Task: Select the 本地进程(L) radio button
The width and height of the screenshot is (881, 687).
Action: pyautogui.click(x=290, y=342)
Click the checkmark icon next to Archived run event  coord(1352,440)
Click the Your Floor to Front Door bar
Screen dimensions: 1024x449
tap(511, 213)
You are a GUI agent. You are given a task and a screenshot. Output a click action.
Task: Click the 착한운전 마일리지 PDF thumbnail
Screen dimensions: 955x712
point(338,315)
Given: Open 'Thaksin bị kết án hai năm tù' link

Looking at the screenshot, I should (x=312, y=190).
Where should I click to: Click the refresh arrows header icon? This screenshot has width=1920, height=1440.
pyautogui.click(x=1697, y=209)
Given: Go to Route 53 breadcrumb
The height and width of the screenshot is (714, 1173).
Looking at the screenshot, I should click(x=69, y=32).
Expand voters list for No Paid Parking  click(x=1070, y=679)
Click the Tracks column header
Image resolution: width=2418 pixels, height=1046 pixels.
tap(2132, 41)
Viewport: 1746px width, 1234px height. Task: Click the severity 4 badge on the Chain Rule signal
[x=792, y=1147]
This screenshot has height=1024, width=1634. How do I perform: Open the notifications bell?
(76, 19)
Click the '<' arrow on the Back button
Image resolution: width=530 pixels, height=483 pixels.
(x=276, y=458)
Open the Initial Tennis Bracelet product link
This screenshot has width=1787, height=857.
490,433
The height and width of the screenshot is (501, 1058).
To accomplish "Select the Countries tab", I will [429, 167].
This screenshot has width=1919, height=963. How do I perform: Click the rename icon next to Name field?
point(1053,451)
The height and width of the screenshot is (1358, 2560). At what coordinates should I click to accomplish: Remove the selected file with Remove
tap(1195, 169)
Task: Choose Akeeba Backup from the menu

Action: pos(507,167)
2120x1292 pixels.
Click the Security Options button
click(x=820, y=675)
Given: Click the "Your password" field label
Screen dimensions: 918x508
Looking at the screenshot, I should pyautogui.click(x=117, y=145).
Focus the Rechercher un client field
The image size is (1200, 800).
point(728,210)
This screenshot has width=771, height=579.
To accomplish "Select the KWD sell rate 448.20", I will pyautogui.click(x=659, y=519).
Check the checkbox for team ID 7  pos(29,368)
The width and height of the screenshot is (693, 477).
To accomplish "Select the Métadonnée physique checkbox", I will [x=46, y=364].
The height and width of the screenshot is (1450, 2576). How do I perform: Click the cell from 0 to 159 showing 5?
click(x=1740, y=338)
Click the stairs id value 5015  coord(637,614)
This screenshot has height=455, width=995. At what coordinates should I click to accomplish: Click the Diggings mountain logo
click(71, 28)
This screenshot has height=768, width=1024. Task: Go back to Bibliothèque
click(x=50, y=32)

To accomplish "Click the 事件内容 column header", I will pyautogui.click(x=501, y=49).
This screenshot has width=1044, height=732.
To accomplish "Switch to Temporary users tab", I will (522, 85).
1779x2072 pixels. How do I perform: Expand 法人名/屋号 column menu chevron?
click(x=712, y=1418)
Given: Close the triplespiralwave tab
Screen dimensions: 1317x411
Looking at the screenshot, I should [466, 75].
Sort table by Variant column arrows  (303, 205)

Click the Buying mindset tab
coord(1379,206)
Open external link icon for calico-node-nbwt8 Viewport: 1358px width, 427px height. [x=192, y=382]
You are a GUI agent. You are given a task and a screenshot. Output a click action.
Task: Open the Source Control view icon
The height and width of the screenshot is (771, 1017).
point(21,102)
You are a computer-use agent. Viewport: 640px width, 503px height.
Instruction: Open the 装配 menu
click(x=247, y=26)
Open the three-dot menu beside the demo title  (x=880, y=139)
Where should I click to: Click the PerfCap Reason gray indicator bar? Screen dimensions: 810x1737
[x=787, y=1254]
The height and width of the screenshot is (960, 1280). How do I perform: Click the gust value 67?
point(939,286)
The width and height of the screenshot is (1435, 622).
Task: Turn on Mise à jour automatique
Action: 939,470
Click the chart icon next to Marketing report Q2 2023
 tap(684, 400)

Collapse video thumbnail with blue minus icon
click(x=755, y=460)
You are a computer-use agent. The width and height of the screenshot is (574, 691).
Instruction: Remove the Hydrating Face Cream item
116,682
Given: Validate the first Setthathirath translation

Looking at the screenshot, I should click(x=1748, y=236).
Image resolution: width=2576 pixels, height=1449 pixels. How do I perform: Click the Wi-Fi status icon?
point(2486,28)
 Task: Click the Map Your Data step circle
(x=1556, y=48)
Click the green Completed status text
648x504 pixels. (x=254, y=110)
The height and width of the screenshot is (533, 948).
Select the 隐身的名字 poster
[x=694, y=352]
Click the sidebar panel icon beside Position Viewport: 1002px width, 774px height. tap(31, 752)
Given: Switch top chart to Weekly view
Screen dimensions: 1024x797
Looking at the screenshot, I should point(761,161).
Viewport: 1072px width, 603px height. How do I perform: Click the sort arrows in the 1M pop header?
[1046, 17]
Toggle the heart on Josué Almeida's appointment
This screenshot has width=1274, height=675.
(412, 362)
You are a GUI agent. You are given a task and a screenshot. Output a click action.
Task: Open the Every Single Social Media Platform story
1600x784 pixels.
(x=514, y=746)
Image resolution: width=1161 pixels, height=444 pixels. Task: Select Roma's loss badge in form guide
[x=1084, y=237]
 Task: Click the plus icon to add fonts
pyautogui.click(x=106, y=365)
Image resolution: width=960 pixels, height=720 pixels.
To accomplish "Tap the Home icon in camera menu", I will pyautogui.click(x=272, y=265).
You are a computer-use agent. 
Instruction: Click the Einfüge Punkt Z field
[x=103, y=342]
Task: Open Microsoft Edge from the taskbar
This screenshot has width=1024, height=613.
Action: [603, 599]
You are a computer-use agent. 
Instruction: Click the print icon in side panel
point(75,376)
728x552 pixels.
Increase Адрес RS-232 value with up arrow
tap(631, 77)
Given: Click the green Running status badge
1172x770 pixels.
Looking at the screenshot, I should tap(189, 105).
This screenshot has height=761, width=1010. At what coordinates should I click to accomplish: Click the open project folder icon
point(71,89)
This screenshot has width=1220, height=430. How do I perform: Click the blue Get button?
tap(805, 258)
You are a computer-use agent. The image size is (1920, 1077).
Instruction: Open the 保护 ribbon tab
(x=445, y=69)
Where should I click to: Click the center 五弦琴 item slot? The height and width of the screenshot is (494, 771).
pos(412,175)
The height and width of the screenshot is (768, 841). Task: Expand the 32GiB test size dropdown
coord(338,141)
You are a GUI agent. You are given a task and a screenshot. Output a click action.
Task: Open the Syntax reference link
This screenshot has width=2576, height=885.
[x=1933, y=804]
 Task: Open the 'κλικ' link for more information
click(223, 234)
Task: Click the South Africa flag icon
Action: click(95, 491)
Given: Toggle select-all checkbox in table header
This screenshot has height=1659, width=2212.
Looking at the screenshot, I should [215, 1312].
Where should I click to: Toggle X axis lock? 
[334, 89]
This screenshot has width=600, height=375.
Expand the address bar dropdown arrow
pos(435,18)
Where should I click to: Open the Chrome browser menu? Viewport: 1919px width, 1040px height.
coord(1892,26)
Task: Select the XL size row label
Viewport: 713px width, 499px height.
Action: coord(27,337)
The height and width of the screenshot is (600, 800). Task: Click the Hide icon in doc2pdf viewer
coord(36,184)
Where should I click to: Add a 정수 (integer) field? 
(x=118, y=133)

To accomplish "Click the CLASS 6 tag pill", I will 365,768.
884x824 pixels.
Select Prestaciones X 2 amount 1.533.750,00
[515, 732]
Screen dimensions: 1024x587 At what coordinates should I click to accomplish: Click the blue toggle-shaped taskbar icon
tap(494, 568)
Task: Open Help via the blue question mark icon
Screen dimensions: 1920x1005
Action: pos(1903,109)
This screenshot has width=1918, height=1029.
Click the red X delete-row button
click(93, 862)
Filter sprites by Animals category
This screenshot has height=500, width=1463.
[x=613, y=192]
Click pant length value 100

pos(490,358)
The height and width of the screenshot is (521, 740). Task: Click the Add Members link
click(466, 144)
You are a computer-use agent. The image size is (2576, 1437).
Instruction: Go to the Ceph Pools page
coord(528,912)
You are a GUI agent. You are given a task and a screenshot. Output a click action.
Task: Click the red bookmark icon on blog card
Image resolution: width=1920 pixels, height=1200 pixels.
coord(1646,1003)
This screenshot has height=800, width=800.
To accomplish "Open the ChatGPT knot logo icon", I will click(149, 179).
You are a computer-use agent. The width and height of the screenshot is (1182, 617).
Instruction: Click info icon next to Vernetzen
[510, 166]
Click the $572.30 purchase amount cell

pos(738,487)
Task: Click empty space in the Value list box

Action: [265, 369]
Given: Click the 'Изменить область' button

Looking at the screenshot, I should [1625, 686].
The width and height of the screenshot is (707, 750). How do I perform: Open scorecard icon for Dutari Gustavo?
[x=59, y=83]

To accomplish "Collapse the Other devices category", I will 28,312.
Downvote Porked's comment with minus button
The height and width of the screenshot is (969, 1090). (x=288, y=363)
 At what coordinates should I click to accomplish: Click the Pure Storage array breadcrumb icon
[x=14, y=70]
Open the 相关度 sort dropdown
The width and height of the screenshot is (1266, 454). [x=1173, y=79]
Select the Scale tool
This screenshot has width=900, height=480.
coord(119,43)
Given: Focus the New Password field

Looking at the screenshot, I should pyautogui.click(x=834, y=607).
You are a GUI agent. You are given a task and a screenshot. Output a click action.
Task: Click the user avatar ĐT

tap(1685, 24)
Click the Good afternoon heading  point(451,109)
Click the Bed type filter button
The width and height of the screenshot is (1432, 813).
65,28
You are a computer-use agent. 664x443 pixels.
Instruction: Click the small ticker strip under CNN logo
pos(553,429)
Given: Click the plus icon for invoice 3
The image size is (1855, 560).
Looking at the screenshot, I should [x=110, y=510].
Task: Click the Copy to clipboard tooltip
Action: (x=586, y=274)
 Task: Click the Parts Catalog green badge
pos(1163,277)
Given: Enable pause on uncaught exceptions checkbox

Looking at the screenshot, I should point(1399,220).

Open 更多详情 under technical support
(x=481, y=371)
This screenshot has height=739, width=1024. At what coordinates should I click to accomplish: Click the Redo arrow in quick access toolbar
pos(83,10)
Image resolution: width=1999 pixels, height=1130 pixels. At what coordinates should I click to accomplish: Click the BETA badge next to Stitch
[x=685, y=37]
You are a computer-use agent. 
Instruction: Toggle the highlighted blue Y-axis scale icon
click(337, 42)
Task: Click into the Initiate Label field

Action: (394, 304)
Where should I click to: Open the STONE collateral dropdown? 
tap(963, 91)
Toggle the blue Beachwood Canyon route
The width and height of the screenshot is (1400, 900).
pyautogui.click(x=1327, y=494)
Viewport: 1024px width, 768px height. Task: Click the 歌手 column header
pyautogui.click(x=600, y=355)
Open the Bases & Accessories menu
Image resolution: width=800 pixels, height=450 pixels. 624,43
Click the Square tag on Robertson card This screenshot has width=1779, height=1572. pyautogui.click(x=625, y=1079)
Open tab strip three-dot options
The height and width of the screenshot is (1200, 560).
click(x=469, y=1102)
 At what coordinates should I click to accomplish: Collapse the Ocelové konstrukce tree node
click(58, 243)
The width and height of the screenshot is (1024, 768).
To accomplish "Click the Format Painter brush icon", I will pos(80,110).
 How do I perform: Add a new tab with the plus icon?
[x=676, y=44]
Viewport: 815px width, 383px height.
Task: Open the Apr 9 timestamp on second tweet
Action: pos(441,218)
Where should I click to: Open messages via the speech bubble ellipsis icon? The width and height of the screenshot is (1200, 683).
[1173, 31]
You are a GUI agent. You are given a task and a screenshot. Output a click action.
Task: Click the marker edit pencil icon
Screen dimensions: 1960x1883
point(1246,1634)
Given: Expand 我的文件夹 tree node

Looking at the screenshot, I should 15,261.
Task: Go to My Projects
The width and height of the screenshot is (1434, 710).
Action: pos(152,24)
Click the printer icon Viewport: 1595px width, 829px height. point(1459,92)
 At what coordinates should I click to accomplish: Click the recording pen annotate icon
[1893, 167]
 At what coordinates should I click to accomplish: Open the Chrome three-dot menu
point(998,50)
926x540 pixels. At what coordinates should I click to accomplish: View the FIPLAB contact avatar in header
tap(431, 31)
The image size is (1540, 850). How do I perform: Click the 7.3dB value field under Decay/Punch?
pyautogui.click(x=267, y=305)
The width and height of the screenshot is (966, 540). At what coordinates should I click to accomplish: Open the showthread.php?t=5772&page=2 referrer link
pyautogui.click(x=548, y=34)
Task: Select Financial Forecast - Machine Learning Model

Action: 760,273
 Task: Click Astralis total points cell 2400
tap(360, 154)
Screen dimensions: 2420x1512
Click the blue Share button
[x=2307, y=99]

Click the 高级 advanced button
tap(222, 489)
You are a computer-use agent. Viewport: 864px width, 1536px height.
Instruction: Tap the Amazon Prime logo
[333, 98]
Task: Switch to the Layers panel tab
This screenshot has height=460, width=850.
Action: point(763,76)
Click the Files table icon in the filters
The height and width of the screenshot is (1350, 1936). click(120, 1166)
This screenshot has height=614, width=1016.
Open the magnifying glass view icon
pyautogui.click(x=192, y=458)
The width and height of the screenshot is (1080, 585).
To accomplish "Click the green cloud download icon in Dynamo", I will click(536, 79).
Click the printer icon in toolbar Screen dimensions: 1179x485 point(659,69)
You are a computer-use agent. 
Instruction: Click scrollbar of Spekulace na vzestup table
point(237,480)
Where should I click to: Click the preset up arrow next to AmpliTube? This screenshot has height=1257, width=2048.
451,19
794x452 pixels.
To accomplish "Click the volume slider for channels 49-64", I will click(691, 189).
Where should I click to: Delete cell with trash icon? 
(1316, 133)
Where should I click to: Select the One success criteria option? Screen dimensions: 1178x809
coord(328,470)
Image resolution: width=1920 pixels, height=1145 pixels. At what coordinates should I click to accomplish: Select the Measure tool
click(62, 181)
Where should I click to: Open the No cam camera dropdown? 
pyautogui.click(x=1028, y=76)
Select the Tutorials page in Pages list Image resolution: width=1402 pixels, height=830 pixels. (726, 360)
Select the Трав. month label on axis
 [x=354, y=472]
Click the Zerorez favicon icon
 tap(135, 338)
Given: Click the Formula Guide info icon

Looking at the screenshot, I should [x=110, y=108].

PROMPT
Transcribe the data verbatim, from its first line through the line containing "tap(511, 213)", including both of those lines.

THE ANSWER
Task: Select the 本地进程(L) radio button
The width and height of the screenshot is (881, 687).
Action: pyautogui.click(x=290, y=342)
Click the checkmark icon next to Archived run event  coord(1352,440)
Click the Your Floor to Front Door bar
Screen dimensions: 1024x449
tap(511, 213)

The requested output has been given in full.